Recently my learned friend Dr. Ananth Nageswaran raised a question in the MINT whether the Indian Sensex trading at an all time high is product of global liquidity or is it a reflection of India’s growth.
The site has some problems and is still in beta and hence I quote below some salient points:
“To reiterate, the reason central bankers hesitate to intervene when asset prices keep climbing is that they find it unreasonable that a few men could overrule the judgement of hundreds and thousands of market participants. Perhaps, the real reason is that it is also politically unpopular to throw sands under the wheels of asset markets. In any case, it is hard to say whether asset prices were in a bubble or were discounting rational optimism (an oxymoron?) until after the fact. Precisely such a debate is under way in India right now. The all-important question is whether the Sensex, at over 14,000 points, is a product of global liquidity or is a rational reflection of the current and prospective high-economic growth in the country.”

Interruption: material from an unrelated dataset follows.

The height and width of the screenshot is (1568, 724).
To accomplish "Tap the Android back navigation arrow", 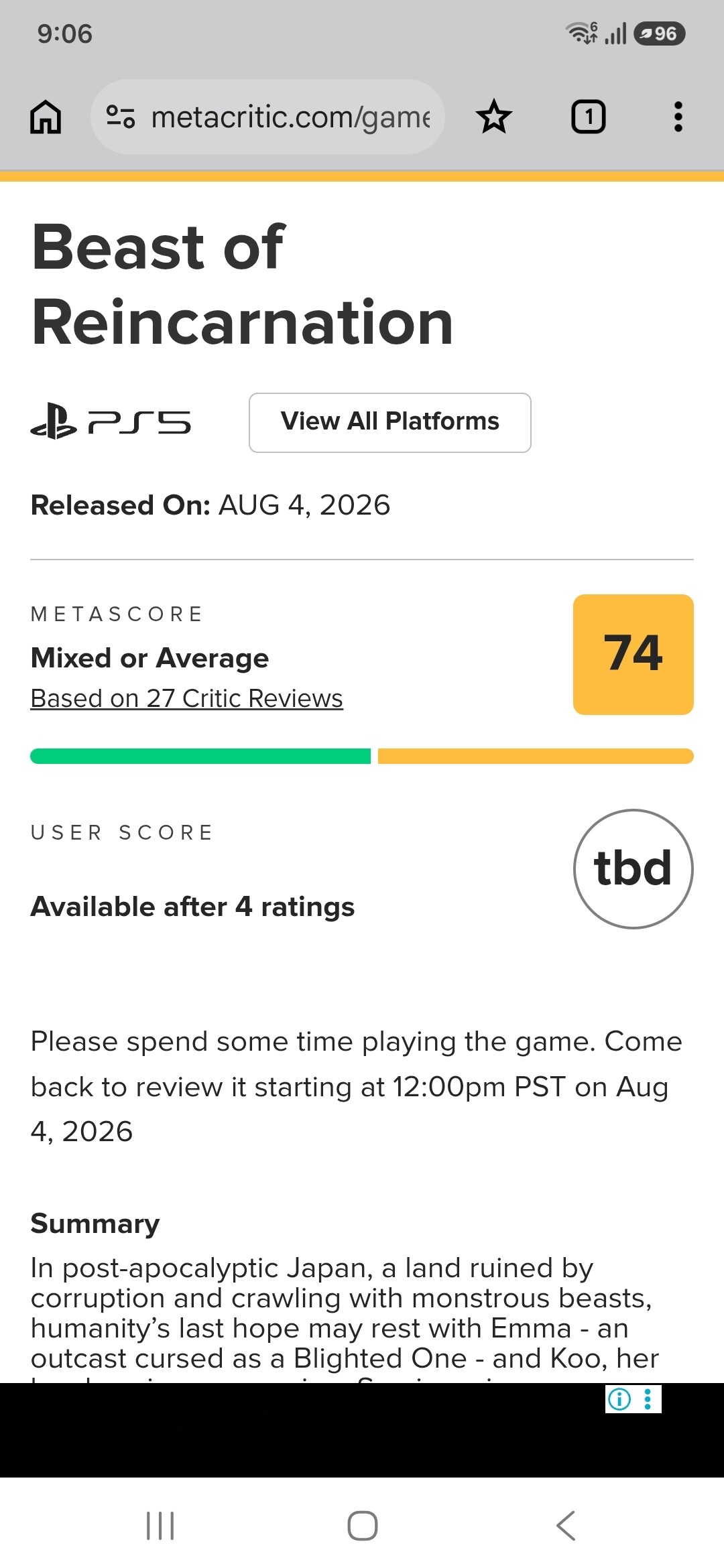I will pos(566,1526).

He further adds: “In a way, acknowledging the final authority of the market is equivalent to acknowledging the existence of a power that dominates and consummates human endeavours. That is the first step towards spirituality. Spirituality starts with the admission by our egos that our opinions are not the final word on the subject—whether it is in the world of investment or otherwise”.
Having read the book The Wisdom of crowds by James Suroweiecki, I am curious to understand its application in financial markets. The book’s primary tenet is that a crowd defined as a group of people(investors) will typically be smarter and make better predictions than any expert. In the technology area there are many examples. It also talks about how the collective opinion of the punters in the race course picks up the winning horse more number of times than the experts and why more than 90% of fund managers perform worse than the overall market.
Now societies as a whole and Indian society more so, have traditionally placed a significant premium on the opinion of experts or gurus. Since we never had the Internet till recently, this was justifiably so. Now, with the advent of Internet, and more importantly the rise of social networking, and a very diverse group of people participating, the wisdom of the crowds is becoming a reality and an opinion which in many cases seem to run counter to the expert’s view . So currently in many domains there’s a very interesting debate about whether the experts view / prediction is likely to prevail / proven right or the view of the crowd will prevail.
I would like to hear views on how the expert’s view and the wisdom of the crowds as defined by James apply to emerging markets. Are they more pronounced in emerging markets than well developed markets?